# BRIEF:
Transcribe the entries below without changing a word, and omit every picture.

# DATA SUPPLIED:
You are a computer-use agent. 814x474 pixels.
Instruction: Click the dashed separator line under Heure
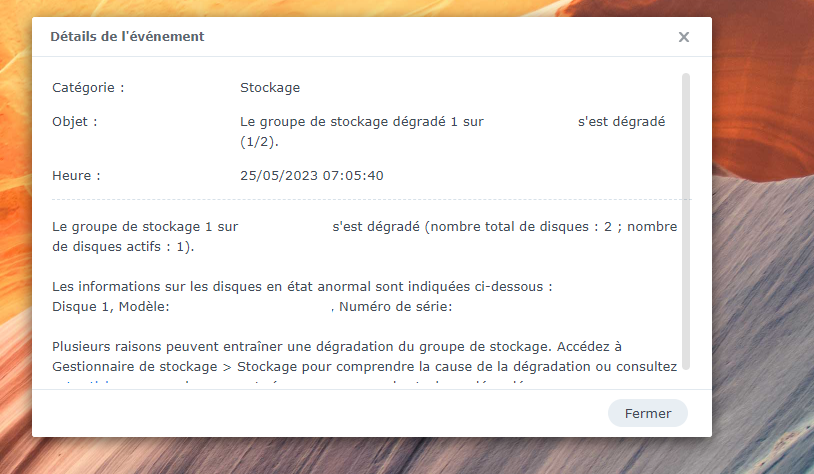[x=372, y=199]
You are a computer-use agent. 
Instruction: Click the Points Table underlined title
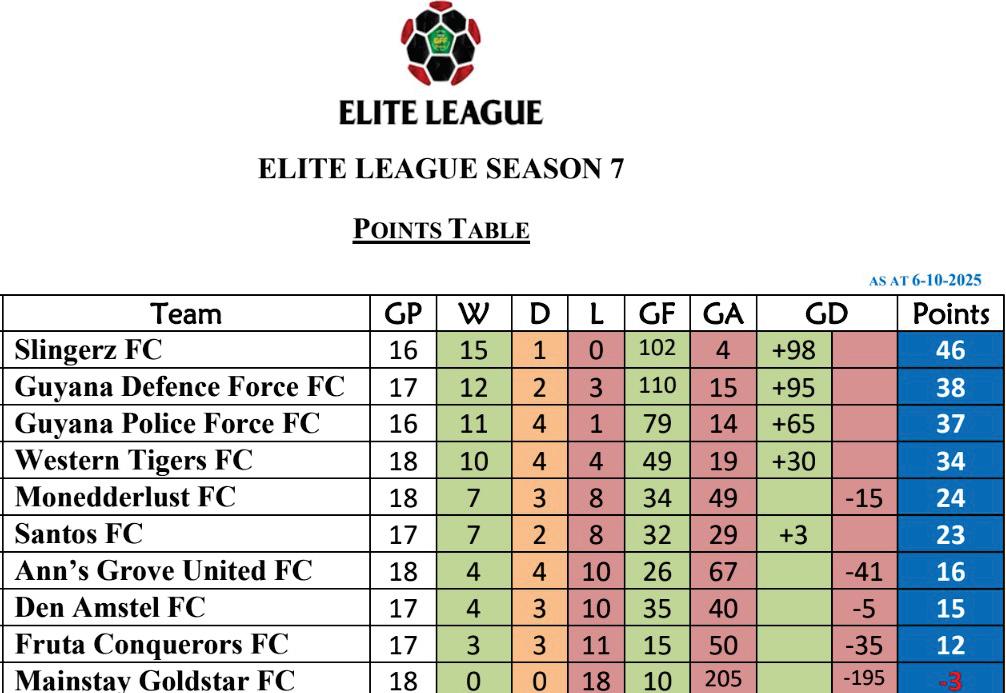click(x=441, y=229)
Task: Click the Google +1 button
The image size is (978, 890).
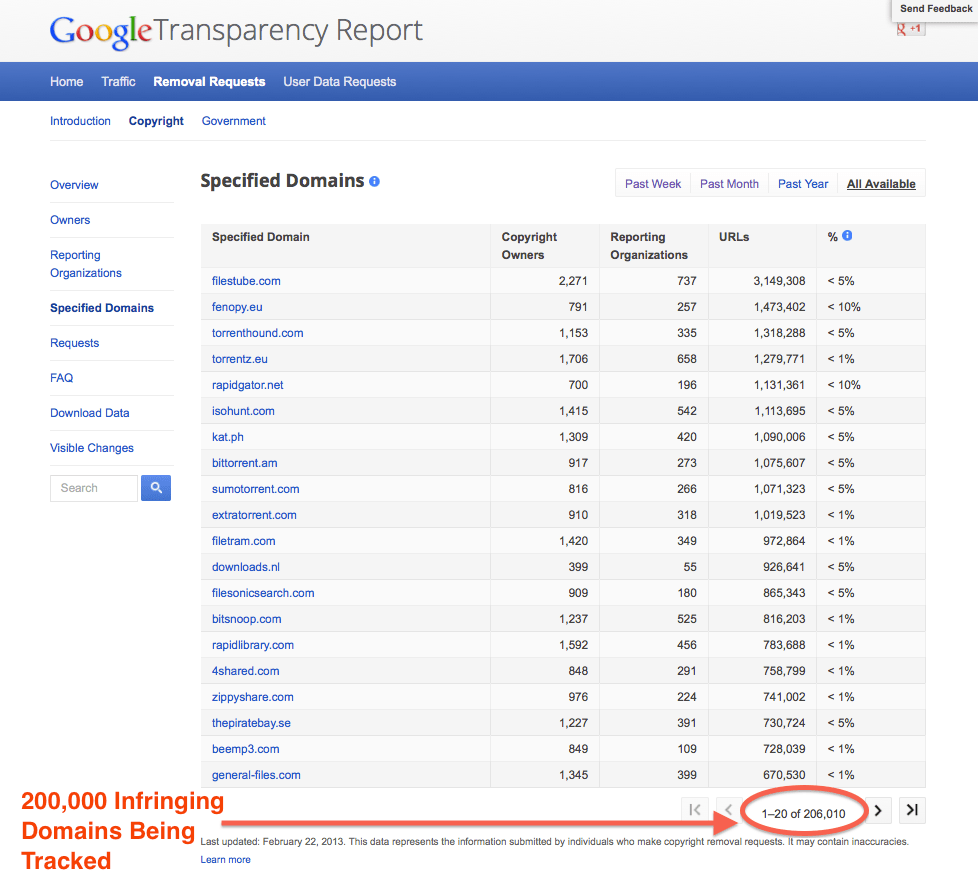Action: coord(911,29)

# SOLUTION FOR THIS TASK:
You are a computer-use agent. 814x474 pixels.
Instruction: Click the dashed separator line under Heure
[x=372, y=199]
You are a computer-use agent. 
Instruction: Click the Points Table underlined title
click(x=441, y=229)
Task: Click the Google +1 button
The image size is (978, 890).
Action: coord(911,29)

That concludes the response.